In a speech in November, 2003, President George W. Bush revisited
his familiar refrain about how the West has to remake the Arab world
in its own image in order to stop the terrorism: "Sixty years of
Western nations excusing and accommodating the lack of freedom in
the Middle East did nothing to make us safe ... because in the long
run, stability cannot be purchased at the expense of liberty" — as
if the Arab world had wilfully chosen to be ruled by these corrupt
and incompetent tyrannies.
But the West didn't just "excuse and accommodate" these regimes.
It created them, in order to protect its own interests — and it
spent the latter half of the 20th century keeping them in power for
the same reason.
It was Britain that carved the kingdom of Jordan out of the old
Ottoman province of Syria after World War I and put the
Hashemite ruling family on the throne that it still occupies.
France similarly carved Lebanon out of Syria in order to create a
loyal Christian-majority state that controlled most of the Syrian
coastline — and when time and a higher Muslim birth rate eventually
led to a revolt against the Maronite Christian stranglehold on power
in Lebanon in 1958, U.S. troops were sent in to restore it. The
Lebanese civil war of 1975-'90, tangled though it was, was basically
a continuation of that struggle.
Britain also imposed a Hashemite monarchy on Iraq after 1918, and
deliberately perpetuated the political monopoly of the Sunni
minority that it had inherited from Turkish rule.

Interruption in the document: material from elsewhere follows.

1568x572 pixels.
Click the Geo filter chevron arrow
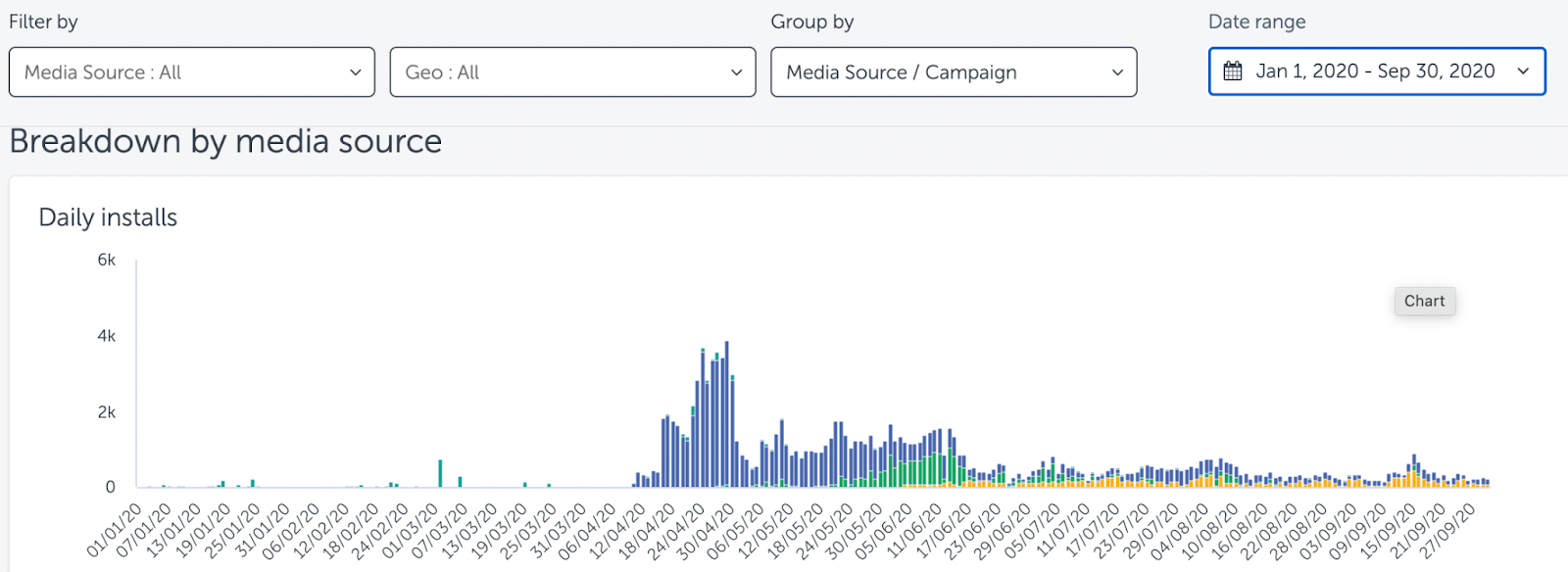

When the Iraqi monarchy was finally overthrown in 1958 and the
Baath party won the struggle that followed, the CIA gave the Iraqi
Baathists the names of all the senior members of the Iraqi Communist
party (then the main political vehicle of the Shias) so they could
be liquidated.
It was Britain that turned the traditional sheikhdoms in the Gulf
into separate little sovereign states and absolute monarchies,
carving Kuwait out of Iraq in the process. Saudi Arabia, however,
was a joint Anglo-U.S. project.
The British Foreign Office welcomed the Egyptian generals'
overthrow of King Farouk and the destruction of the country's old
nationalist political parties, failing to foresee that Gamal Abdul
Nasser would eventually take over the Suez Canal. When he did, the
foreign office conspired with France and Israel to attack Egypt in a
failed attempt to overthrow him.
Once Nasser died and was succeeded by generals more willing to
play along with the West — Anwar Sadat, and now Hosni Mubarak —
Egypt became Washington's favourite Arab state. To help these thinly
disguised dictators to hang on to power, Egypt has ranked among the
top three recipients of U.S. foreign aid almost every year for the
past quarter-century. And so it goes.
Britain welcomed the coup by Col. Moammar Gadhafi in Libya in
1969, mistakenly seeing him as a malleable young man who could serve
the West's purposes.
The United States and France both supported the old dictator
Habib Bourguiba in Tunisia, and still back his successor Ben Ali
today. They always backed the Moroccan monarchy no matter how
repressive it became, and they both gave unquestioning support to
the Algerian generals who cancelled the elections of 1991. They did
not ever waver in their support through the savage insurgency
unleashed by the suppression of the elections that killed an
estimated 120,000 Algerians over the next 10 years.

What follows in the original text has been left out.